**WRITTEN REQUEST A**
Under what name did Yarragon railway station open, according to the text about the station?
**WRITTEN REQUEST B**
Write the next part of the text about Yarragon railway station, picking up after its last sentence.

***** EXCERPTED TEXT

Yarragon railway station is located on the Gippsland line in Victoria, Australia. It serves the town of Yarragon, and it opened on 1 August 1878 as Waterloo. It was renamed Yarragon on 17 December 1883.

In 1952, the line between Warragul and Yarragon was duplicated. In 1955, electrification of the line was extended from Warragul to Moe, passing through the station. In 1958, duplication of the line to Trafalgar occurred.

On 2 July 1987, electrification between Warragul and Traralgon ceased. During August 1988, the double line block system between Yarragon and Warragul was abolished, with automatic three position signalling introduced. Switching out facilities were also provided at Yarragon during this time.

Steam locomotive K162 is on display, opposite the entrance to Platform 1. This locomotive was exchanged for K183 of the same class, when Steamrail Victoria deemed the latter to be in better condition. K183's tender remained, and thus K162 was painted as K183.

**********
***** DATA EXCERPT

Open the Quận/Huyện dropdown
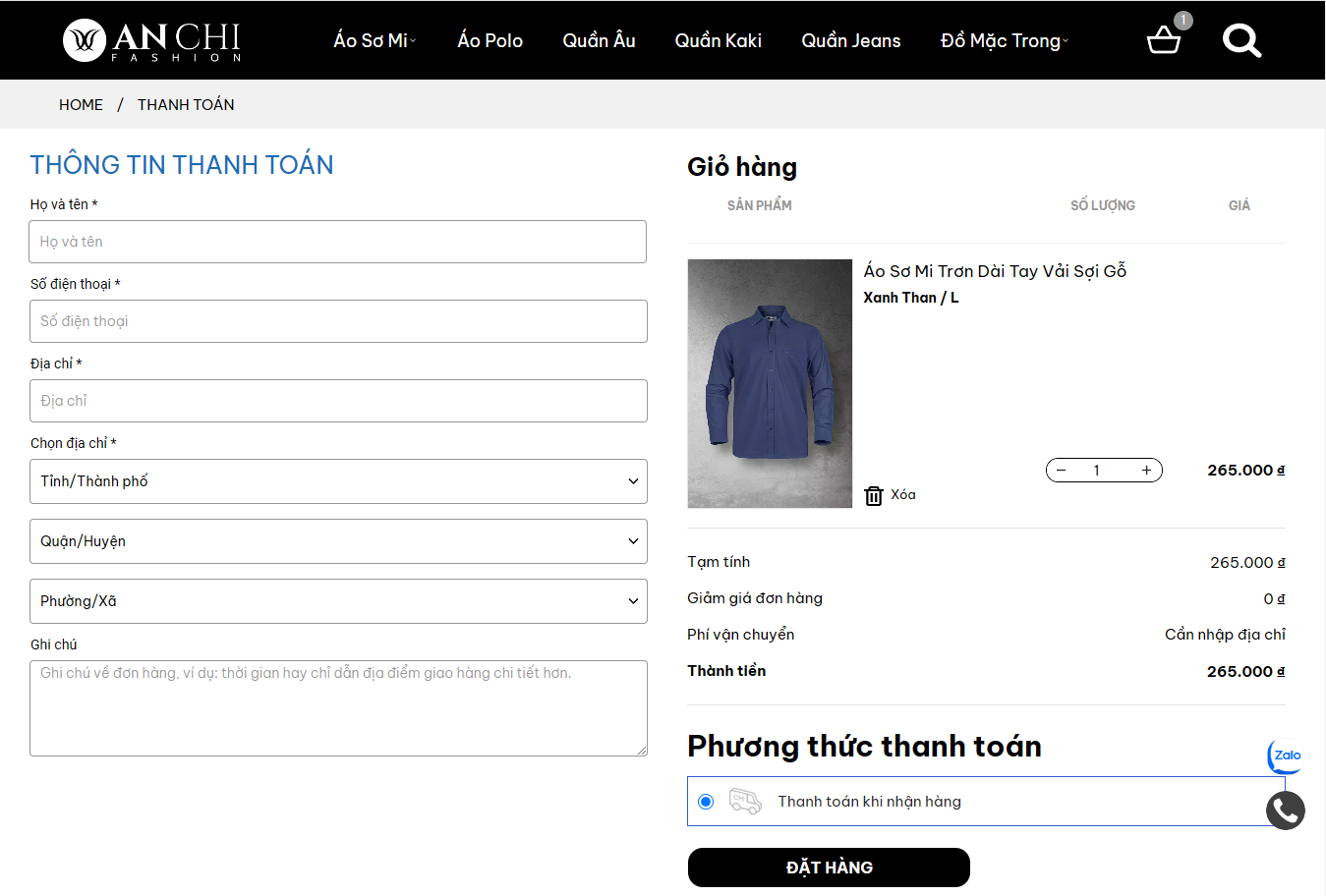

**********

**ANSWER A**
Waterloo

**ANSWER B**
A disused goods platform exists behind Platform 2. By 2019, it was partly demolished, and the rail was removed.

Platforms and services

Yarragon has two side platforms. It is serviced by V/Line Traralgon and selected Bairnsdale line services.

Platform 1:
 services to Traralgon, Bairnsdale and Southern Cross

Platform 2:
 services to Traralgon, Bairnsdale and Southern Cross

Transport links

Warragul Bus Lines operates two routes via Yarragon station, under contract to Public Transport Victoria:
Garfield station – Traralgon Plaza
Traralgon station – Drouin North

References

External links

Victorian Railway Stations Gallery
Melway map

Railway stations in Australia opened in 1878
Regional railway stations in Victoria (Australia)
Transport in Gippsland (region)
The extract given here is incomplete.